Posted by Nathan Alexander December 11, 2013 0 Comment 1226 views

General Motors Company (NYSE:GM)’s stock hit a fresh 52 week high of $41.17 during Monday’s trade and yesterday the stock closed at $40.40, losing 1.22% from its previous close. General Motors made couple of headlines yesterday as the automaker announced a name of Mary Barra to be its first woman Chief Executive Officer alongside its plan to halt car production in Australia by 2017.

A Woman CEO

Next month, Mary Barra would take on as General Motors Company (NYSE:GM)’s new CEO following the early retirement of Dan Akerson. Ms. Barra is a General Motors employee for more than three decades and is looking after global product development for past couple of years in her capacity of senior Vice President.
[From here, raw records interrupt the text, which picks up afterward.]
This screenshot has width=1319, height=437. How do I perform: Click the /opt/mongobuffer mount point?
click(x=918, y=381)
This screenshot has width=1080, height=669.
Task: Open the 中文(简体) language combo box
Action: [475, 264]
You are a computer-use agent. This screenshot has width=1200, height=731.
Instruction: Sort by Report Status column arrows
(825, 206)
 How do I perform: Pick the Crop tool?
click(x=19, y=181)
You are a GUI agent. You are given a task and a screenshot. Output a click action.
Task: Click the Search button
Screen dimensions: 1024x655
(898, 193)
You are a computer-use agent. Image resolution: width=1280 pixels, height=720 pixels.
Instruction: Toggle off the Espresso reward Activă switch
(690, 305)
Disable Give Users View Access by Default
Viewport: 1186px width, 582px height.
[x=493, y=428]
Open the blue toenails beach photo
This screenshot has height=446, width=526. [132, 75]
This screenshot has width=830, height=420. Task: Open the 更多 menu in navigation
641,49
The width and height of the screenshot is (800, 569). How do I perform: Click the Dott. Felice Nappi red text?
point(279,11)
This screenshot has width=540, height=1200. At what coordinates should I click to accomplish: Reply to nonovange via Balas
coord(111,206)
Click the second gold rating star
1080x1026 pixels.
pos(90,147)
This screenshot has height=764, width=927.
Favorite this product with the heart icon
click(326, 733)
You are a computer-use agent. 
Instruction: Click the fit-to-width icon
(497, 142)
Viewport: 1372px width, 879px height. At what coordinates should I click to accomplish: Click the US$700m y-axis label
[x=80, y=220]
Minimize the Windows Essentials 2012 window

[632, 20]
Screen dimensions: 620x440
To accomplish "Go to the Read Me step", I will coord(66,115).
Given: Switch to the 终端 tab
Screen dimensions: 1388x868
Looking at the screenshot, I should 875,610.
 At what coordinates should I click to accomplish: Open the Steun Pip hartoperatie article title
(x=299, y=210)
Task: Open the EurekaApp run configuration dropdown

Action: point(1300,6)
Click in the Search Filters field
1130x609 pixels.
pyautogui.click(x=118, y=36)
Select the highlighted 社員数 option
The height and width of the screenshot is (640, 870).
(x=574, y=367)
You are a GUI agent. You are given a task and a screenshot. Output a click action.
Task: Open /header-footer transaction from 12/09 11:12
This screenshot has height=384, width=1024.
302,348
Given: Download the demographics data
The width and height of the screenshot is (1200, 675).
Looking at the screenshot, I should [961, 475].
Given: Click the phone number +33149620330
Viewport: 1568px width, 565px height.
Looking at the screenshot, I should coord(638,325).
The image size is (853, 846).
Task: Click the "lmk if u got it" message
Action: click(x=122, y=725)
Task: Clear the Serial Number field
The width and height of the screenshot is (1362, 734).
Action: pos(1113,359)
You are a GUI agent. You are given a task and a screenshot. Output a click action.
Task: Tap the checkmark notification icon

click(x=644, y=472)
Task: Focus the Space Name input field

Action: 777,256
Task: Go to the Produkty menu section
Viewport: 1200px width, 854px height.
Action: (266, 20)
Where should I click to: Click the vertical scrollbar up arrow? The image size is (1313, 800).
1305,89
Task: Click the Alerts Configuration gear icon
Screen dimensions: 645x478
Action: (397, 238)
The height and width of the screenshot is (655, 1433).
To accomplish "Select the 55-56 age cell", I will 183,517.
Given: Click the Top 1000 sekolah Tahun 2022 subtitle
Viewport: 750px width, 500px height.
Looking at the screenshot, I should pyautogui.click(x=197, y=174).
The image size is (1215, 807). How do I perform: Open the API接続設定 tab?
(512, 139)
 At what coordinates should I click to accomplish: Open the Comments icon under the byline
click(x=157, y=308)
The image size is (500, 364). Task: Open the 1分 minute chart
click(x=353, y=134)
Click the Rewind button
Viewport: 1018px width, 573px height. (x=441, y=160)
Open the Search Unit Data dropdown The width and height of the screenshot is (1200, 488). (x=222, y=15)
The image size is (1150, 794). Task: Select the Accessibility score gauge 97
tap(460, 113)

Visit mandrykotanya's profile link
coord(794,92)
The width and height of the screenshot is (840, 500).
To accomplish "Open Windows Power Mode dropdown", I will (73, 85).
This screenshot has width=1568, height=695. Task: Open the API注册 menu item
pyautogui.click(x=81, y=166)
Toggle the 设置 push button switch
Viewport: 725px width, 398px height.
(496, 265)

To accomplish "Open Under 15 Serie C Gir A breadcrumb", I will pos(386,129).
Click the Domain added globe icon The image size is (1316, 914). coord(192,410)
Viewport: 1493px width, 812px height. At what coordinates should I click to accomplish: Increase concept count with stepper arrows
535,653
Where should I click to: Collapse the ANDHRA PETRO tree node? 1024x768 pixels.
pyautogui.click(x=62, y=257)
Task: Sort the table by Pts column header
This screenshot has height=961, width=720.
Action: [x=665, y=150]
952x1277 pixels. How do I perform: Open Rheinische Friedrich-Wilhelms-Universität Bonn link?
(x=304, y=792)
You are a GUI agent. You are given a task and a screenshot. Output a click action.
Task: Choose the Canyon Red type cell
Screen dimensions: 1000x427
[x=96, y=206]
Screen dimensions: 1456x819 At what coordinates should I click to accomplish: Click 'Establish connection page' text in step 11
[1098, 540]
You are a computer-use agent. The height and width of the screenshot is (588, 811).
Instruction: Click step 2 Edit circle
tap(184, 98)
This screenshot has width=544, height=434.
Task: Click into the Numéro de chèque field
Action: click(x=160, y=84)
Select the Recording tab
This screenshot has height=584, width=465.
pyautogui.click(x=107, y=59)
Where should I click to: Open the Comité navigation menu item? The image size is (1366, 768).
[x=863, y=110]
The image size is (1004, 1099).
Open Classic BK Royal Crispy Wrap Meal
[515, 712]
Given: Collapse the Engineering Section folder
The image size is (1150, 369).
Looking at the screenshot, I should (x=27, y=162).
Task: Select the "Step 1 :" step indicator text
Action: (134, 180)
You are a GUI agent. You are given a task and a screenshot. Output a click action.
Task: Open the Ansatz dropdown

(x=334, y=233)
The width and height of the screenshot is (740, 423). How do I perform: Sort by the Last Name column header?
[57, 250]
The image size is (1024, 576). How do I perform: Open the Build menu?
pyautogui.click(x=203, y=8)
In addition she is also on the supervisory board which is attempting turn around for General Motors’ Opel unit in recession stricken European region.

An Australian Exit

Ford Motor Company (NYSE:F) earlier in May 2013 announced to shut down two of its Australian auto plants by October 2016. Now the arch rival and world’s second largest automaker General Motors Company (NYSE:GM) also decided to walk the same trade, over-sighting strong Australian currency, high cost of production, declining sales, fragmented and highly competitive domestic market to be the prime concerns behind its decision.

The Domestic Impact

General Motors Company (NYSE:GM) is going to close its Holden plants in South Australia and Victoria states which is predicted to impact some 2,900 jobs. While this decision is going to build strong pressure on the conservative Australian government; General Motors holds that there is limited viability to make and assemble cars in Australia, said company General Manager Mike Devereux to the reporters in Adelaide.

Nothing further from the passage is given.